**Excerpted passage:**
::::::

Chapter 2 Summary: “The Joy I Have by Austin Channing Brown”

Austin Channing Brown and her husband collect horror DVDs. Channing Brown recognizes that horror films play off a basic human tendency to expect tragedy, with each film opening with calm and merriment, before danger cuts through the joyful scene. Channing Brown experiences this feeling in her daily life as she interacts with those she loves. When she talks with her grandmother, she worries that her grandmother might not live for much longer. When she spends time with her son, she worries that he might be taken from her. She looks at his face framed by the hood of his jacket and thinks how he looks like Trayvon Martin, a teenage boy who was killed by a police officer in 2012. Channing Brown talks to other women of color in her book club who share her fear and feel unable to accept joy or pursue the activities they love. One woman shares that she enjoys walking around her neighborhood, but worries that someone may call the police when they see her. Another explains that she has difficulty allowing her children to play outside.

::::::

**Listed records:**
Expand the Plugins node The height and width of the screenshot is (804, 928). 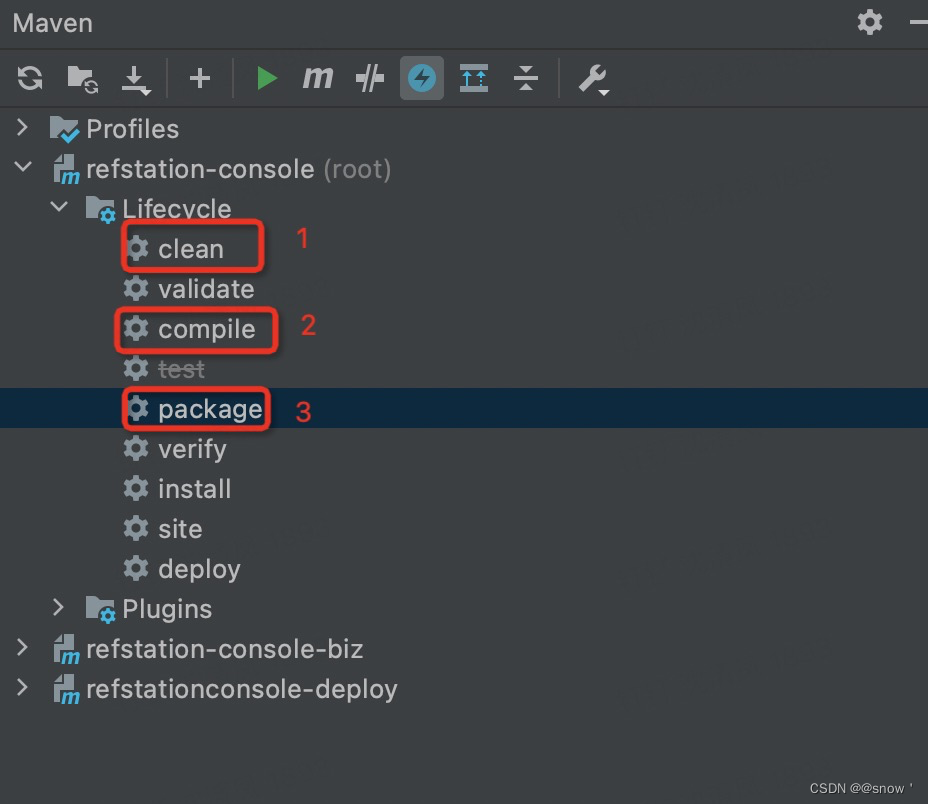(58, 608)
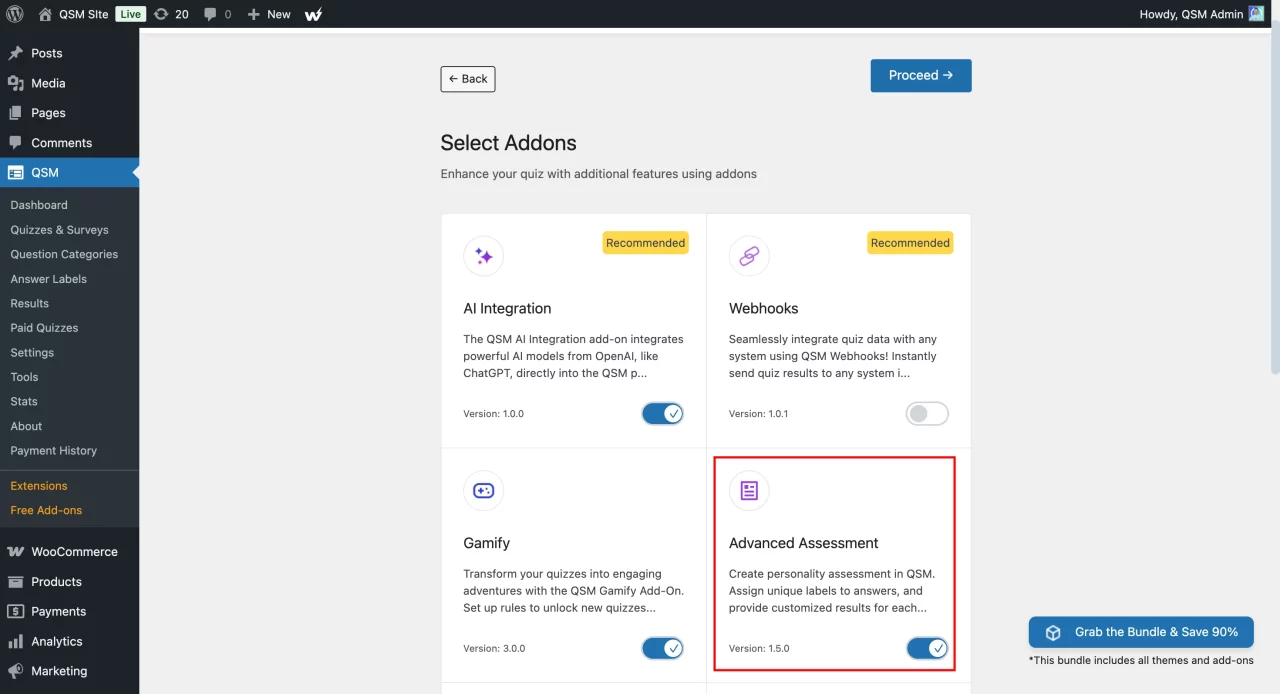Image resolution: width=1280 pixels, height=694 pixels.
Task: Click the Proceed button
Action: (x=920, y=75)
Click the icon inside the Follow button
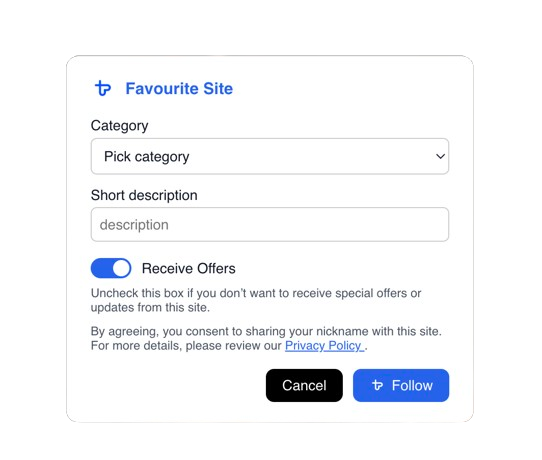Screen dimensions: 542x460 click(377, 385)
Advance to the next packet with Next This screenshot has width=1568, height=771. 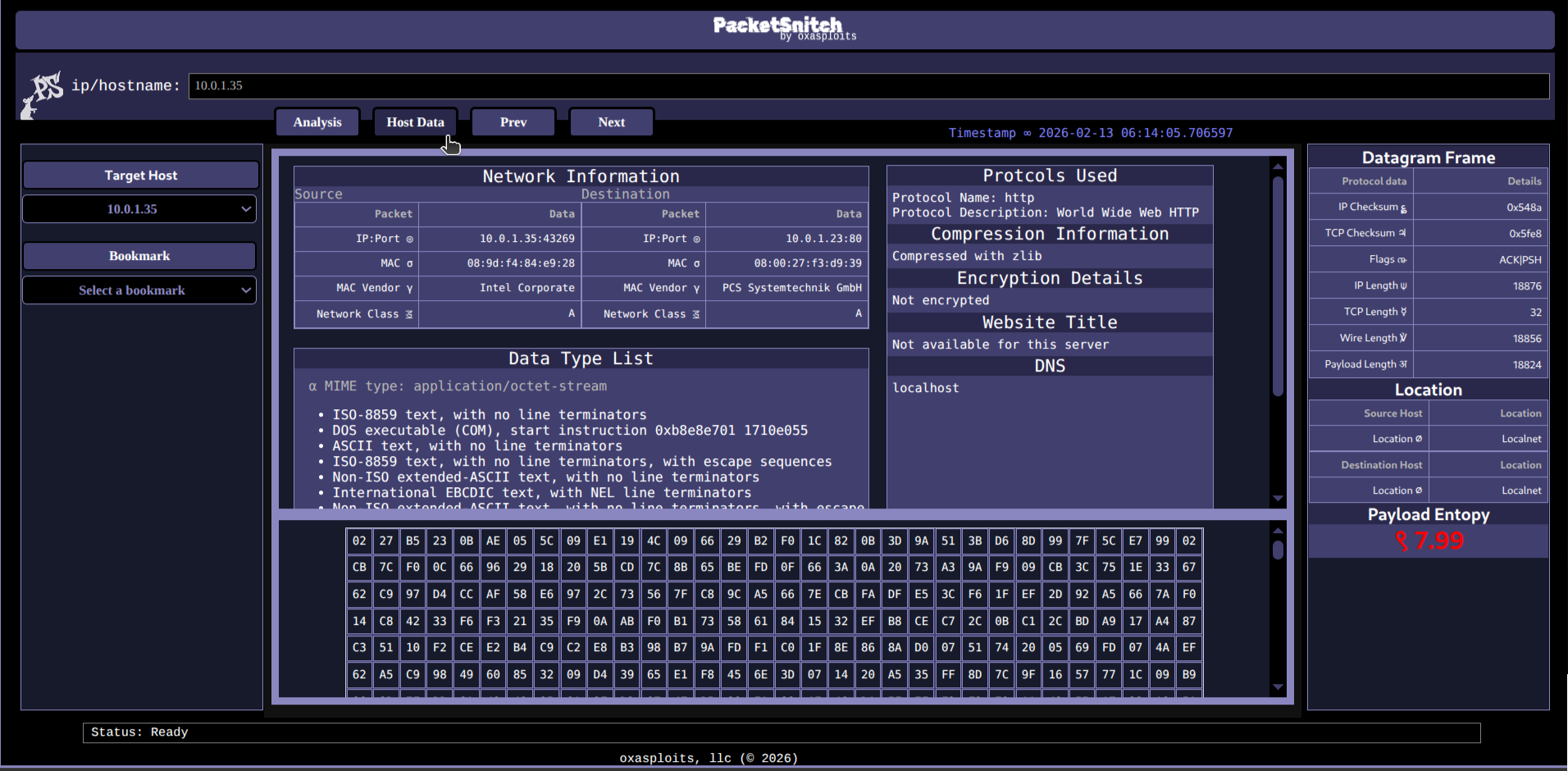611,122
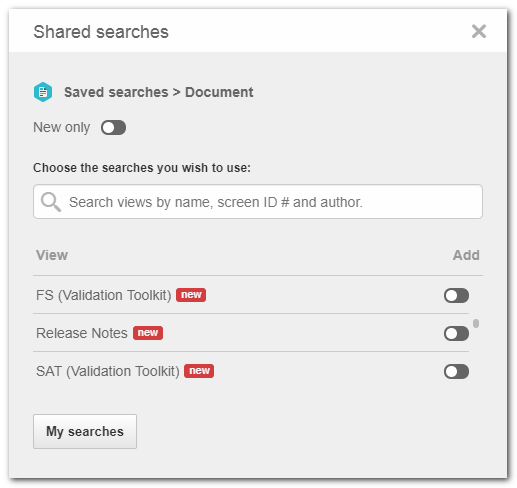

::::::

**What needs to be done:** Decide whether each statement agrees with the chapter summary, answering yes or no and quoting the deciding words of the summary: (a) Channing Brown and her husband collect horror DVDs; (b) a woman in the book club says she enjoys gardening in her yard; (c) each horror film opens with danger before turning to merriment.

**Completed exercise:**
(a) Yes: "Austin Channing Brown and her husband collect horror DVDs."
(b) No: "One woman shares that she enjoys walking around her neighborhood."
(c) No: "with each film opening with calm and merriment, before danger cuts through the joyful scene."